Lakoff, George and Mark Johnson. (1980) Metaphors We Live By, Chicago: University of Chicago Press.(渡部昇一他(訳)(1986)『レトリックと人生』大修館書店.

Lakoff, George and Mark Turner. (1989) More than Cool Reason: A Field Guide to Poetic Metaphor, Chicago: University of Chicago Press.(大堀俊夫(訳)(1994)『詩と認知』紀伊國屋書店.

Langacker, Ronald W. (1987) Foundations of Cognitive Grammar vol.1: Theoretical Prerequisites, Stanford, California: Stanford University Press.

Langacker, Ronald W. (1991) Foundations of Cognitive Grammar vol.2: Descriptive Application, Stanford, California: Stanford University Press.

Nunberg, Geoffrey. (1995) "Transfers of Meaning", Journal of Semantics 12: 109-132.

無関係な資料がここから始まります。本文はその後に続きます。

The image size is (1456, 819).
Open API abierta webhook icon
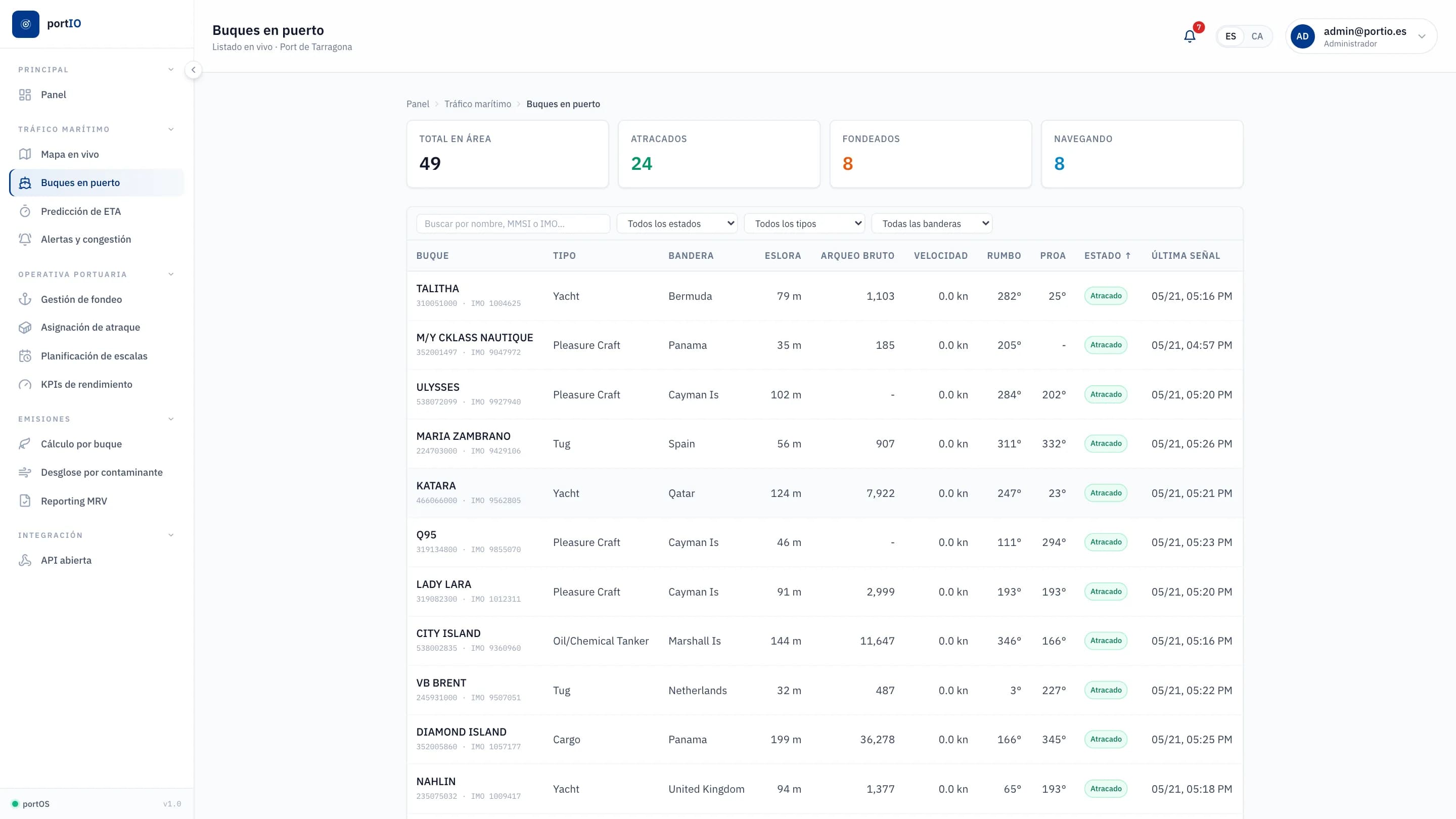click(25, 560)
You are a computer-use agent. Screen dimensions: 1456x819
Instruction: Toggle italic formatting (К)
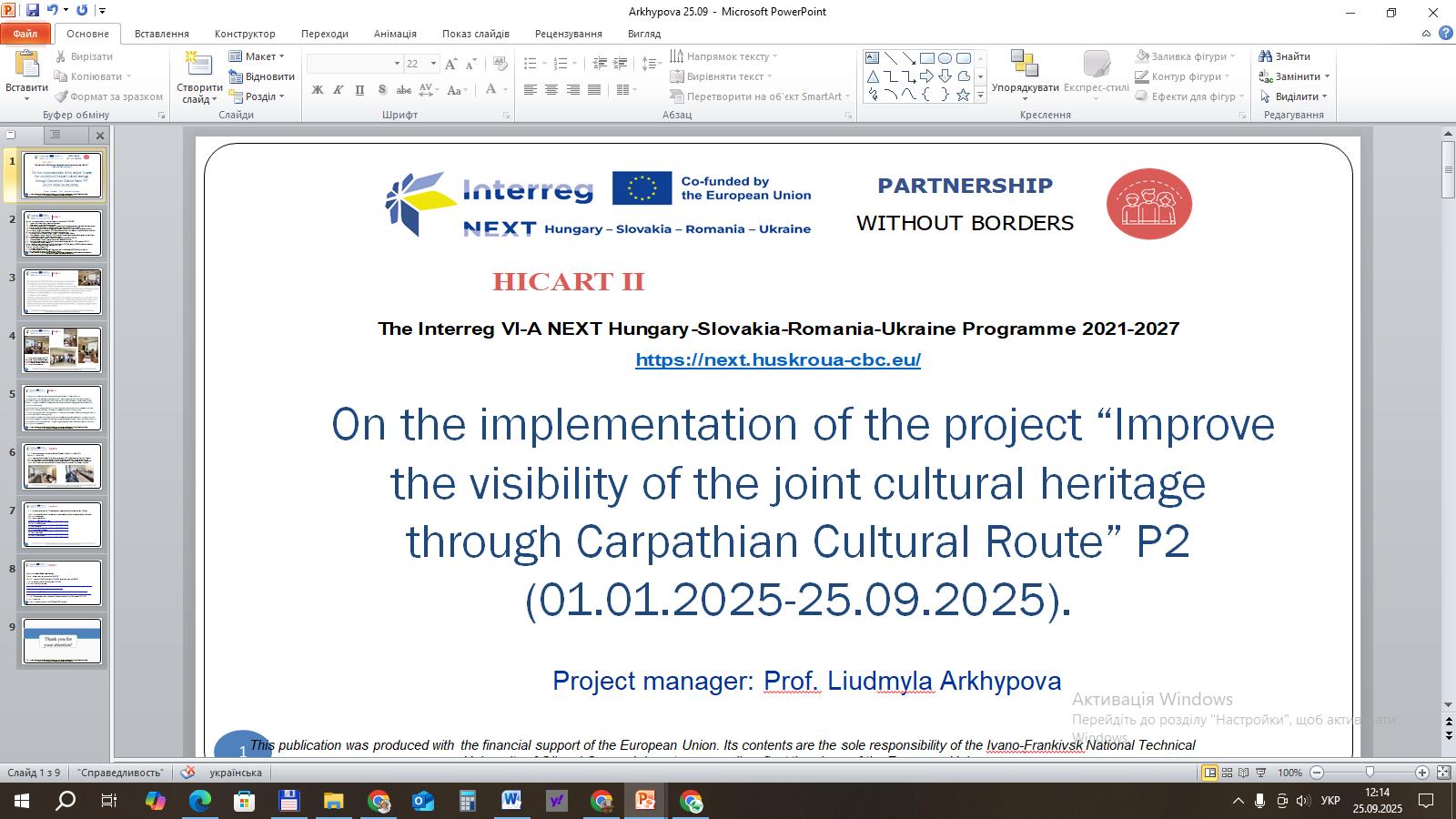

Taylor, John R. (1989) Linguistic Categorization: Prototypes in Linguistic Theory, Oxford: Clarendon Press.(辻幸夫(訳)(1996)『認知言語学のための14章』紀伊國書店.

Ullmann, Stephen (1962) Semantics. An Introduction to the Science of Meaning, Oxford: Basil Blackwell.(池上嘉彦(訳)(1969)『言語と意味』大修館書店.

Ungerer, Friedrich and Hans-Jorg Schmid (1996) An Introduction to Cognitive Linguistics, London and New York: Longman. (池上嘉彦他(訳)(1998)『認知言語学入門』大修館書店.

籾山洋介. (1997) 「慣用句の体系的分類-隠喩・換喩・提喩に基づく慣用的意味の成立を中心に- 『名古屋大学国語国文学』80: 29-43 名古屋大学国語国文学会

籾山洋介. (1998) 「換喩(メトニミー)と提喩(シネクドキー)-諸説の整理・検討-」『名古屋大学日本語・日本文化論集』6:59-81. 名古屋大学留学生センター.

籾山洋介. (2001) 「多義語の複数の意味を統括するモデルと比喩」山梨・辻・西村・坪井編『認知言語学論考』 No.1. 29-58. ひつじ書房.

籾山洋介. (2002) 『認知意味論のしくみ』研究社.

辻幸夫. (2002) 『認知言語学キーワード事典』研究社.

佐藤信夫. (1978 [=1992])『レトリック感覚』講談社.

瀬戸賢一. (1997)「意味のレトリック」巻下吉夫・瀬戸賢一『文化と発想とレトリック』研究社.

田窪行則. (1992)「かつどんが食い逃げをした」『言語』6. 大修館書店.